At a time of resurgent domestic and export demand for the US hardwood industry, Baillie Lumber’s acquisition of fellow sawmill group American Hardwood Industries (AHI) for an undisclosed figure, creates an operation of significant new scale in the sector.

Baillie’s own current production figures have not been made public, but it was already acknowledged among the leading players in the industry and AHI brings it a further 100 million bd ft of capacity.

The Baillie operation comprises six concentration yards and kilning facilities and three mills, while AHI has 10 mills, plus kilning. Their combined workforce is around 1000.

AHI was sold by private equity investment operation HIG Capital. The latter built up the business through a range of acquisitions, buying Augusta Lumber in 2006, followed by Blue Triangle Hardwoods and Graham Lumber. AHI still sells under the brands of its various component businesses, supplying a wide range of species as lumber.
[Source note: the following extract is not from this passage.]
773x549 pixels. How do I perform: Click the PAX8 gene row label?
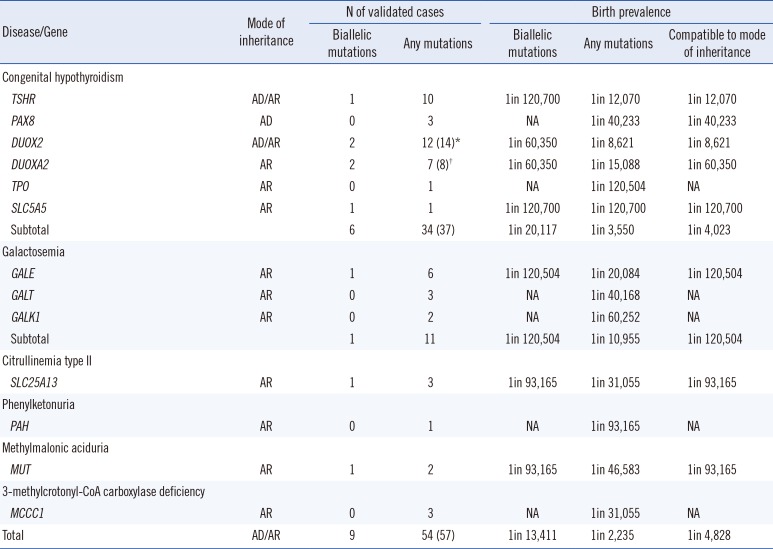coord(26,122)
The Augusta brand additionally covers hardwood flooring.

Baillie said that following the acquisition it and AHI would “continue to operate as separate companies and brands” and for customers worldwide it will be business as usual.

“They will retain existing hardwood lumber relationships within each respective company,” said a company spokesperson.
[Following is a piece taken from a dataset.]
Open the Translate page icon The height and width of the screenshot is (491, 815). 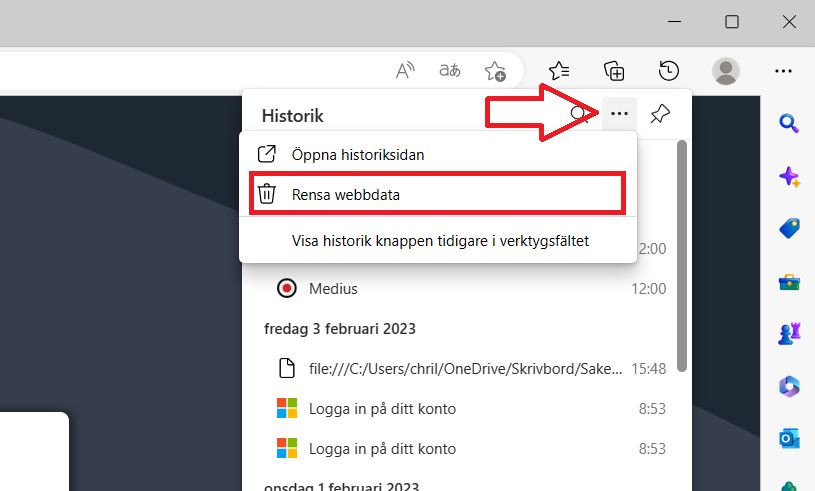[450, 71]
AHI chief executive John O’Dea said the business had developed dramatically under HIG’s ownership.

“It’s support has helped AHI more than double revenues, upgrade equipment, and establish [itself] as a leading exporter of US hardwoods,” he said.

Baillie said that the outlook was “strong for both companies as demand for North American hardwood lumber continues to rise in many regions in the world”.

But in his latest blog on the Baillie Lumber website, president Jeff Meyer said that, after five tough years, the US industry should not be “lulled to sleep” by market turnaround.

“We need to keep investing and pushing for the half percent efficiency increase, as the current runaway market will end sooner or later, and [this] will give us a cost advantage when things turn back to normal.”